GE Announces 1st commercial-scale power plant to integrate solar, wind and gas

GE Announces 1st commercial-scale power plant to integrate solar, wind and gasOn June 7, General Electric (NYSE: GE) said it sold its first power plant that integrates solar and wind power with its newly released FlexEfficiency 50 combined-cycle gas turbine. At 530 megawatts, it’s not small. Developer and investor MetCap Energy Investments already said they plan to double the plant’s size.

The news follows June 6’s announcement that GE entered into an investment and licensing agreement with solar thermal company eSolar. The California-based company has developed modular tower-based solar thermal technology, which GE will integrate into its turbine system.

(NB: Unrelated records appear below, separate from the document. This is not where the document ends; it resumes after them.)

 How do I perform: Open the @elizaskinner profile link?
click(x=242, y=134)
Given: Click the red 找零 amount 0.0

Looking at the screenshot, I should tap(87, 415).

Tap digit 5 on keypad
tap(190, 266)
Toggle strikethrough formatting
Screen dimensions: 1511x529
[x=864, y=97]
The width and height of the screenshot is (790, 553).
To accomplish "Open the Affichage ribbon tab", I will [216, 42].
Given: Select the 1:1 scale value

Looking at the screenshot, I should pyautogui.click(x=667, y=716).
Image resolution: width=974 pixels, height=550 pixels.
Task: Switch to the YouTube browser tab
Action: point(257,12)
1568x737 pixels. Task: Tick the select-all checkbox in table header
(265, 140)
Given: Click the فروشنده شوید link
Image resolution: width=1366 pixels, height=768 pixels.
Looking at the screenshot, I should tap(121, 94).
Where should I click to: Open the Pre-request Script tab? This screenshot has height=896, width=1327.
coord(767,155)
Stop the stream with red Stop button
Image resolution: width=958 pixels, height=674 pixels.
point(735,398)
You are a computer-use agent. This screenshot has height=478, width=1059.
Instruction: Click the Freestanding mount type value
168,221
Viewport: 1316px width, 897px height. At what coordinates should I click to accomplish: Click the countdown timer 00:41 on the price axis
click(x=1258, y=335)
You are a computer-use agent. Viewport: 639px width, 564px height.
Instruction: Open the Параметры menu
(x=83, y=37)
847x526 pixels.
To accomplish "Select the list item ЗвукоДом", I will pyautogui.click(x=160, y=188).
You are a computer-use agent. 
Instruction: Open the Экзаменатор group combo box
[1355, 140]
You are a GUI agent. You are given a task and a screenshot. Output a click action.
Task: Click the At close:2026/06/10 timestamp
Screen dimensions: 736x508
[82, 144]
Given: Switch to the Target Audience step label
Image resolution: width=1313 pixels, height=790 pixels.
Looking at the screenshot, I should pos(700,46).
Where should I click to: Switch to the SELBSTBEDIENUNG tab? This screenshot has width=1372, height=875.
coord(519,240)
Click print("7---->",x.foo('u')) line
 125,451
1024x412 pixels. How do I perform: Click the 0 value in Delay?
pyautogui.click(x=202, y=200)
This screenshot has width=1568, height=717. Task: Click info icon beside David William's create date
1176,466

“GE is now able to deploy integrated solar. We will combine it with our FlexEfficiency plant. The integrated system will provide more than 70 percent efficiency,” said Paul Browning, CEO of thermal products for GE.

“eSolar’s techology is modular,” said eSolar President John Van Scoter. “Owners can scale up or down. It’s tested and field-proven solar technology,” he said.

The company designed its towers to be 4 megawatts each, much smaller than tower systems being built in the U.S., like SolarReserve’s 110-megawatt Crescent Dunes Solar Energy Project, near Tonopah, Nev. But it also allows buyers to add in more of the towers as they need to.

“Today, we have an order from MetCap for the world’s first integrated renewables combined cycle power plant. This will be a plant that combines, wind, solar thermal and gas at one plant and takes it well beyond 70 percent efficiency,” Browning said.

The power plant, which will be built in Karaman, Turkey, will feature GE’s 510-megawatt FlexEfficiency power plant, 50 megawatts of eSolar’s solar towers, which will provide additional steam for the FlexEfficiency turbine, increasing its overall efficiency.

The site will also include 22 megawatts of GE wind turbines. The company said all the sources will be integrated by a GE Mark VIe plant control system.

The power plant, which is slated for completion in 2015, is expected to pay for itself in about 10 years, without incentives, said Dr. Celal Metin, chairman of MetCap.

“Our total investment at this point is 400 million euros.” he said.

“The beautiful thing about combining them all is you’ve already paid for the steam generator [and] the connection,” Browning said. Adding the eSolar to the turbine, doesn’t add that much more. “It adds up to a very attractive number.”

Other potential markets for the technology include Italy, Spain and India, Browning said during the webcast. Don’t expect to see this incarnation in the U.S., however. The FlexEfficiency turbine produces electricity with a frequency of 50 hertz, which is used in most of the world. But the U.S. uses electricity with a frequency of 60 hertz.